**Work instructions**
Write out verbatim the part of the rows that opens with the line containing "Find the location" and runs through the end of the rows, leaving the pictures out of your answer.

**Collected data entries**
*** Begin section ***
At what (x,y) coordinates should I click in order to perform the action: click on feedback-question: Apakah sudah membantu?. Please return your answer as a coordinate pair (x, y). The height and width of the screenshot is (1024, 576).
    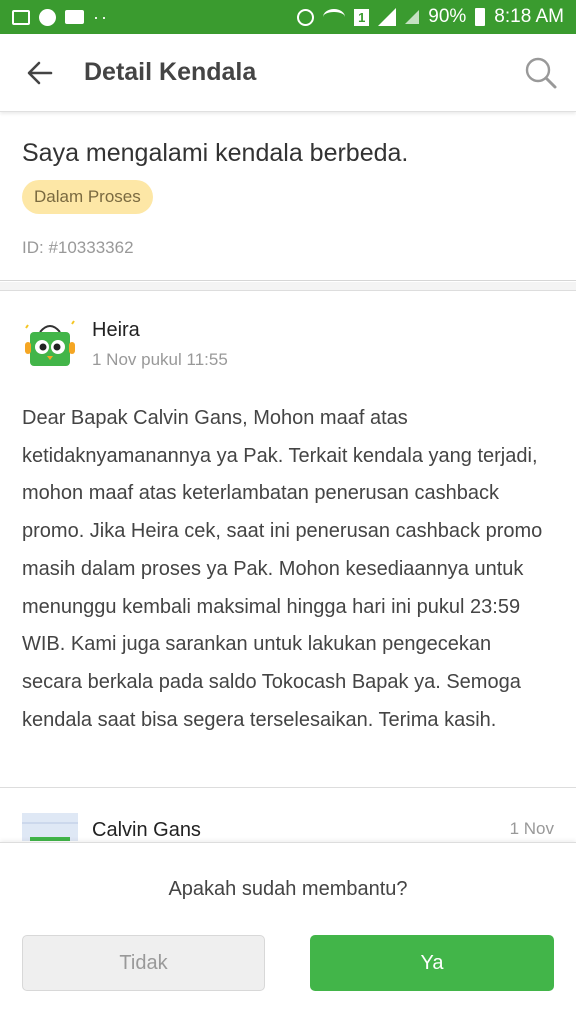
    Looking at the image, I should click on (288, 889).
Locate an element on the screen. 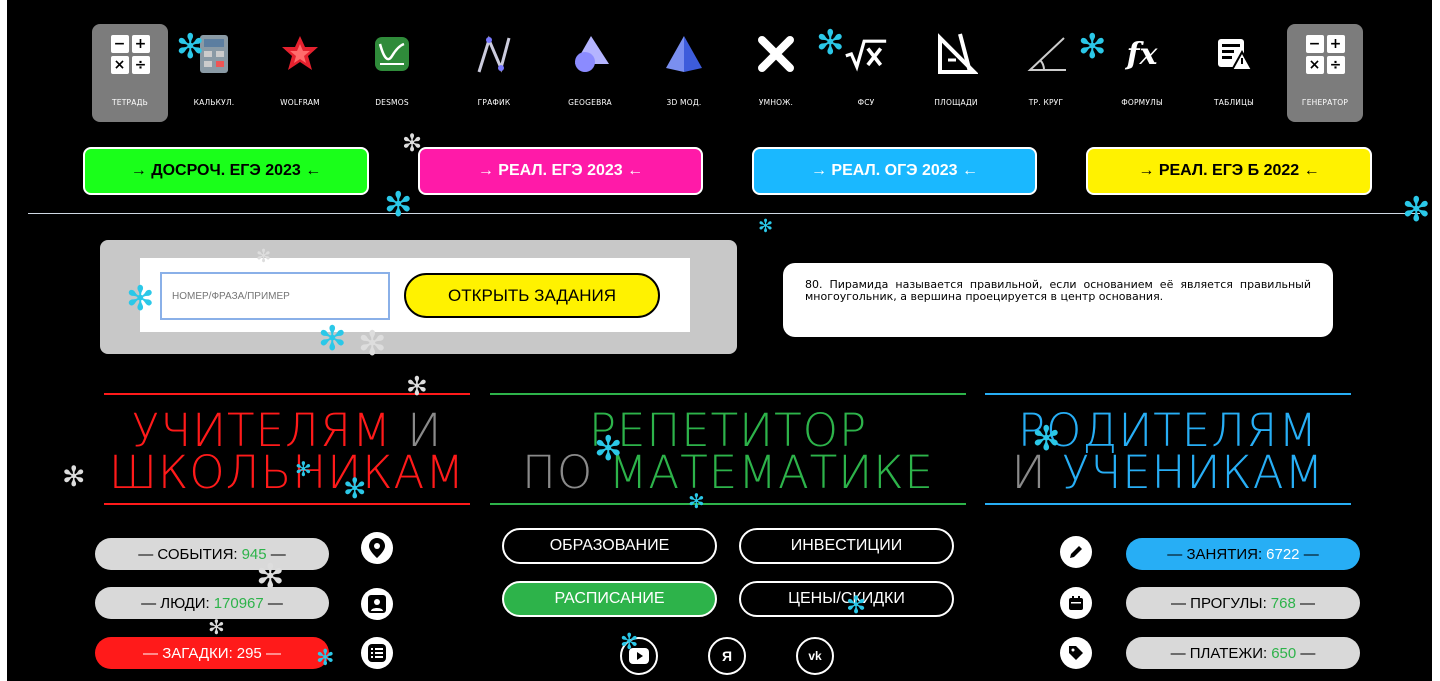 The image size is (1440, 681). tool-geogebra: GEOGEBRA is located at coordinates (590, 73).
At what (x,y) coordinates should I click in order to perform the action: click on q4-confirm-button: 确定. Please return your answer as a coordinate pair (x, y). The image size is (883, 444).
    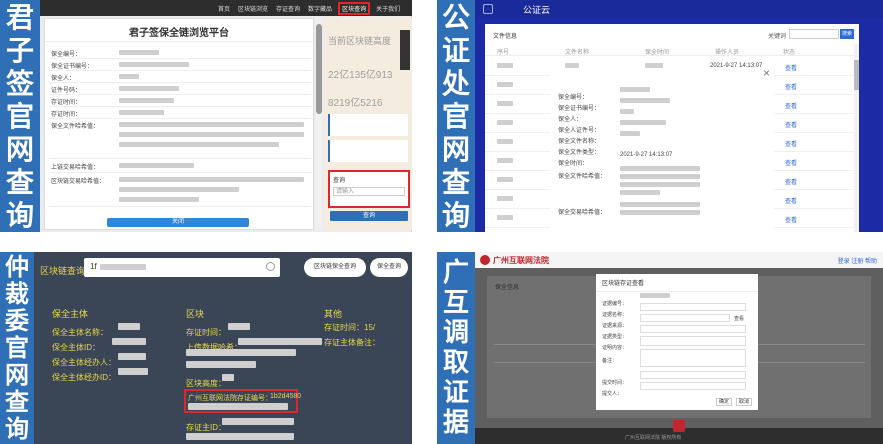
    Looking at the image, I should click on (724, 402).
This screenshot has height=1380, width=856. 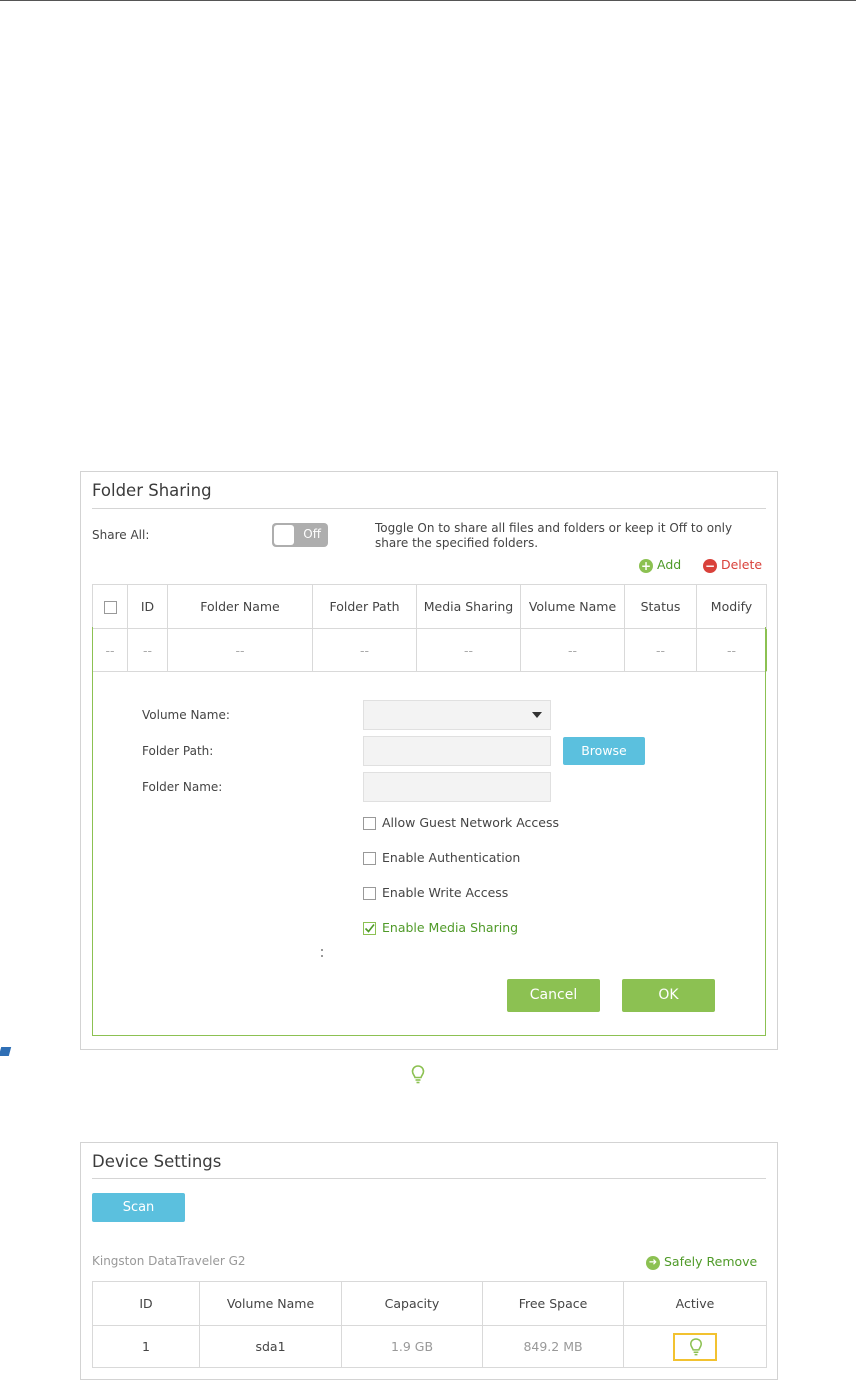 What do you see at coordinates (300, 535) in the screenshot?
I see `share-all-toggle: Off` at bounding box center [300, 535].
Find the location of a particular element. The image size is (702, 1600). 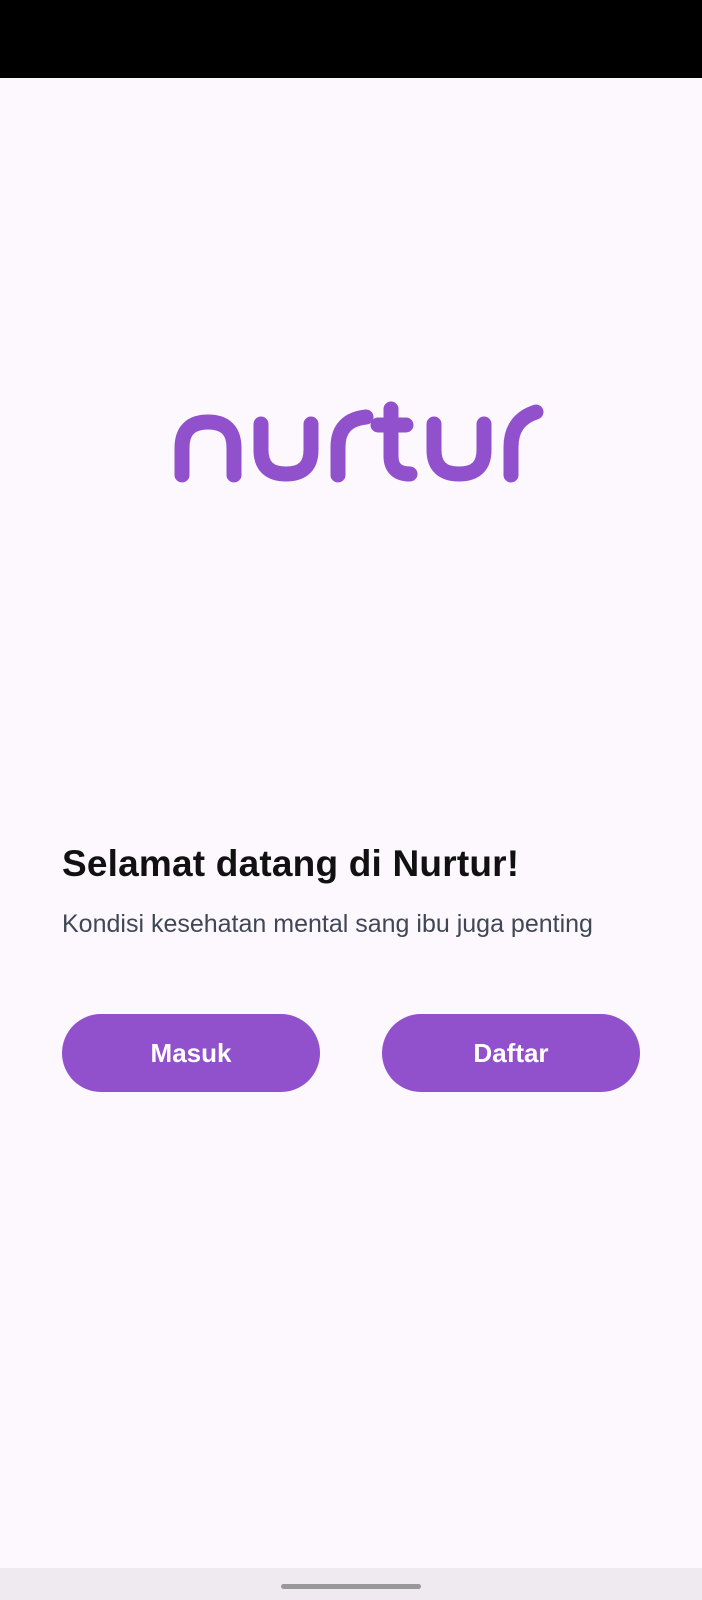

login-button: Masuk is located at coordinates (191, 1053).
*** End section ***
**Problem solution**
Find the location of a particular element. The image size is (702, 1600). 

login-button: Masuk is located at coordinates (191, 1053).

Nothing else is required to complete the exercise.